LANDOVER, Md. -- Giant Food here is looking to expand participation in its scan-based trading program beyond the four direct-store delivery vendors now using it, said Ed Null, electronic data interchange business systems analyst.
Null said significant labor savings from not having to check in orders and handle returns was one of the major reasons for the expansion.
The retailer has not quantified that savings, he said.
"We love it because it reduces labor in stores and that is a big savings when you multiply it across the chain," he said.
However, Giant is not alone.
Becky Pickett, development manager, e-business, Ahold Information Services, Greenville, S.C., said once Ahold develops a single DSD system for all its chains, a rollout of SBT will follow.
"Right now each company has its own DSD system and they are limited in what they can do," she said.
Pickett did not know when Ahold's companywide DSD system would be implemented.
She noted that Stop & Shop, Quincy, Mass., is the only other Ahold company now using SBT, and that is on a limited basis.
Officials from Giant and Ahold talked about their plans for SBT at last month's U Connect Conference in Orlando.
With SBT, DSD vendors bring their products into the store without check-in.
They also merchandise their sections and displays, and handle their own returns.
The companies are paid on the basis of what is scanned at the front end.
Giant has implemented SBT -- known at the company as "pay-off scan" -- with four diverse vendors: Edy's Grand Ice Cream, Oakland, Calif.; the Washington Post, Washington, D.C.; Schmidt's Baking, Baltimore; and Model Imperial, Boca Raton, Fla.
The retailers first pilot, with Edy's, was in 1992, and Model Imperial, a cosmetics supplier, was the most recent to participate, joining the program within the last year.
The retailer is now looking for additional participants, Null said.
With the systems in place, "bringing up a supplier is really just cookie-cutter, from Giant's perspective," he said. "Giant could bring them up in rapid succession.
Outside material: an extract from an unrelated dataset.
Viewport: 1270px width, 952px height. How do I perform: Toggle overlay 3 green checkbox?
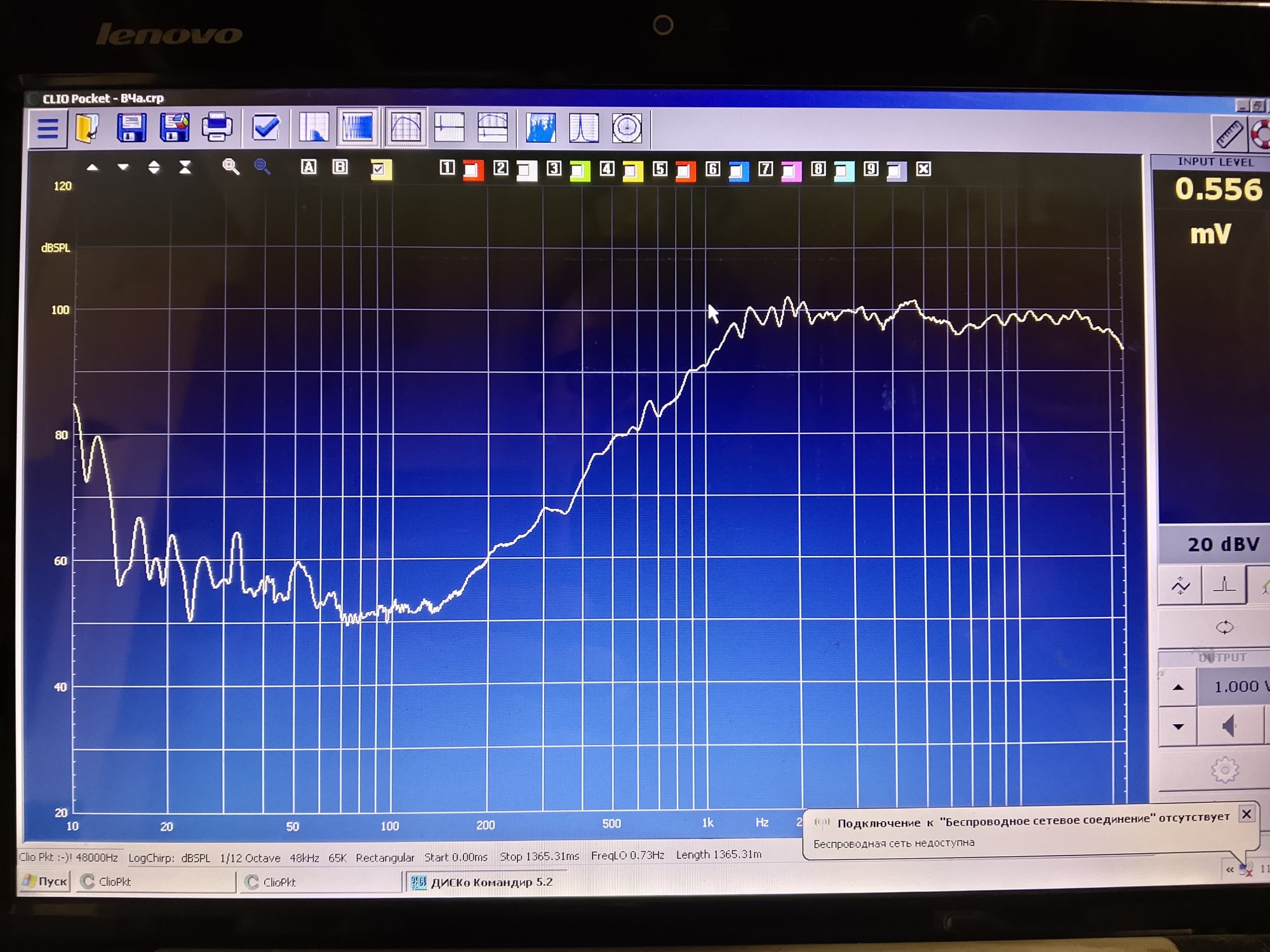579,170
"Everything is in place on our end. It's the negotiation of the shrink, and the systems that have to be put in place on the supplier side that is really at times the killer on the other end," he said.
One of the biggest obstacles to implementing SBT is concern about shrink.
But cosmetics and greeting cards are the highest shrink categories for supermarkets, Pickett said. Giant is having success with cosmetics and Wal-Mart Stores, Bentonville, Ark., is handling greeting cards on a SBT basis.
"So if you can get those two categories working, you are probably in real good shape," she said.
In SBT programs, shrink rates are negotiated between the retailer and vendor, Null said.
"Everything is negotiable. Cosmetics has a very high shrink rate, but Model Imperial wanted their products in our stores so badly, they were willing to do pay-off-scan to get them in there," he said.
Newspapers also present special problems when it comes to SBT.
But, Tony Mineart, director of circulation, single copy and retail sales for the Washington Post, said his publication has overcome most of the obstacles in dealing with Giant's SBT program.
"If it works for newspapers, it will work for any DSD product," he said.
One key is making sure the newspapers are not merchandised in front of the checkouts where cashiers will be tempted to key them in without scanning.
"Anything positioned outside of the store's sales zone will fail" at SBT, he said.
For example, with newspapers, some customers will try to slide a USA Today inside The Washington Post, but because of their awareness of the SBT program, cashiers will check inside the paper before checking it through, he said.